Exercise

The logging level of audit logs can be set to different levels:

  • None: events are not logged
  • Metadata: event metadata is logged (requestor, timestamp, resource, verb, etc.), but request and response bodies are not logged
  • Request: metadata and the request body are logged, but the response body is not
  • RequestResponse: metadata and both request and response bodies are logged

In this exercise, we will consider an audit policy that logs the metadata of each request sent to the API Server. We will use the following configuration file:

apiVersion: audit.k8s.io/v1
kind: Policy
rules:
- level: Metadata

Using the following documentation: https://kubernetes.io/docs/tasks/debug/debug-cluster/audit/, configure the API Server to enable audit logging. Make sure to set up a log backend.

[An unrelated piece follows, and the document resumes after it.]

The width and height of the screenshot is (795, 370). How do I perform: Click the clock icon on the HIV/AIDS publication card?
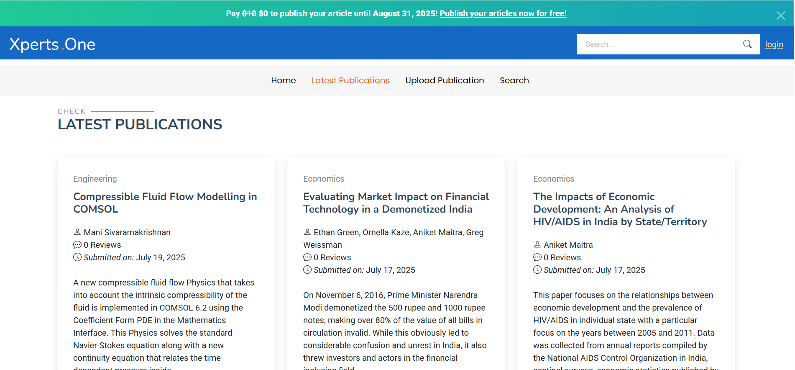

Then create a simple pod and verify that the creation of this Pod is logged in the file containing the audit logs.


Solution
  1. On the controlplane node, create the file /etc/kubernetes/audit-policy.yaml with the following content:

    apiVersion: audit.k8s.io/v1
    kind: Policy
    rules:
    - level: Metadata
  2. Edit the API Server Pod specification (in the file /etc/kubernetes/manifests/kube-apiserver.yaml) by adding the following two volume definitions:

    - name: audit
      hostPath:
        path: /etc/kubernetes/audit-policy.yaml
        type: File
    - name: audit-log
      hostPath:
        path: /var/log/kubernetes/audit/
        type: DirectoryOrCreate

    and also add the following entries to the volumeMounts field of the container:

    - mountPath: /etc/kubernetes/audit-policy.yaml
      name: audit
      readOnly: true
    - mountPath: /var/log/kubernetes/audit/
      name: audit-log
      readOnly: false
  3. Start a simple Pod:

    kubectl run www --image=nginx:1.24
  4. Verify that audit logs were generated in the /var/log/kubernetes/audit/ directory on the controlplane machine.